We never want to say goodbye to someone or something we have loved deeply. We don’t want to think about how many years together we'll have with our pet. It does not matter if they live 15 years, 10 years, or 2 years... It’s never long enough. An alternative sentiment may be "They were sure lucky to have you for as long as they did".
2. “At least their pain has ended”
There is a good chance that this owner is already second guessing themselves, the vet, and anyone who has ever touched their pet. For some, the realization that there pet was suffering may help them in their grief, but for others, it may not. It may be more assuring to offer a condolence such as "You did everything you could to provide them a happy quality life".
3. “I can’t believe how much money you have spent on care”
No one wants to be criticized for the choices and care they provided to their pet. People will spend their entire life savings to give their pet a chance to live longer. Perhaps a more comforting thought would be "You did so much for your pet and made sure they got the best medical care available".
4. “That breed seems to have a lot of issues, you shouldn’t get another one”
Certain breeds can have a sentimental value to a pet owner. Perhaps they grew up with a Labrador and having the same breed offers a happy attachment to their past. It's ok to caution someone, but try not to suggest your support is provisional.
5. “Think of all the free time you’ll have now”
Many pet owners take on a caregiving role when their pet is elderly or faced with a disease. They may have routines for medication dosing, feedings, and therapy. These routines often strengthen a bond and will be particularly difficult when the owner no longer has to provide the care. It may be helpful to let this owner know how strong and dedicated they remained through their pets illness or demise.
6. “You should get rid of all their things”
For some, keepsakes are an important part of grieving. Toys, leashes, or blankets can allow someone to still feel a connection if they have those personal items kept close. Allow the owner to take the time to determine what items hold sentimental value.
7. “I can’t believe you wanted your pet’s ashes”
At the end of a life, we are faced with so many choices, some of us are prepared and know what they're preference would be, and others not. Much like a human life , when a pet passes, the owner has to decide if they will have their pet cremated and have the ashes returned or not. Some people choose to bring their pets home to bury, but often this is not possible. Having an urn with a pets ashes on display somewhere in a home is a way for an owner to pay tribute to their pet and may provide comfort. This is certainly a personal preference and just being supportive may be best.
8. “It’s just an animal”
For some pet owners, they may not have children of their own and their pet was their child. Perhaps their pet belonged to family member that passed away and it allowed them a connection to that person. Animals have taken on the role to provide therapy or can be a companion for someone with a medical condition. Never underestimate the significance a pet represents to someone or the role that pet had in their life.

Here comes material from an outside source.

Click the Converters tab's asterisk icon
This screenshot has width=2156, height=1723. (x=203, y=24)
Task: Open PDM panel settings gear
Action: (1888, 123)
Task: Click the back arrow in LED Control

9. “Come on…let’s go get you a new one”
This may seem like a simple solution and for some people, immediately having a new pet will provide them comfort. For others, it could have a negative effect if they are not emotionally ready. Consider that a replacement pet will not be the best solution for the owner and perhaps have a conversation with them to see if they are ready. It may be best not to surprise someone, but first make sure they are willing to take on a new commitment.
10. “Why is it taking you so long to get over this”
Grieving a pet is a highly personal and individual experience. For some, the grief may last days and for others years. There is no time frame for grief and there is no right or wrong way to grieve. The significance the pet had in that owners life and the strength of the bond will impact the grief and the time it takes to get through the difficult feelings and emotions they may experience. Help the owner by asking him/her about their pet, let them share a story and honor the pets memory. Someone who has lost a pet needs you to be patient and understanding while they take the time they need to grieve.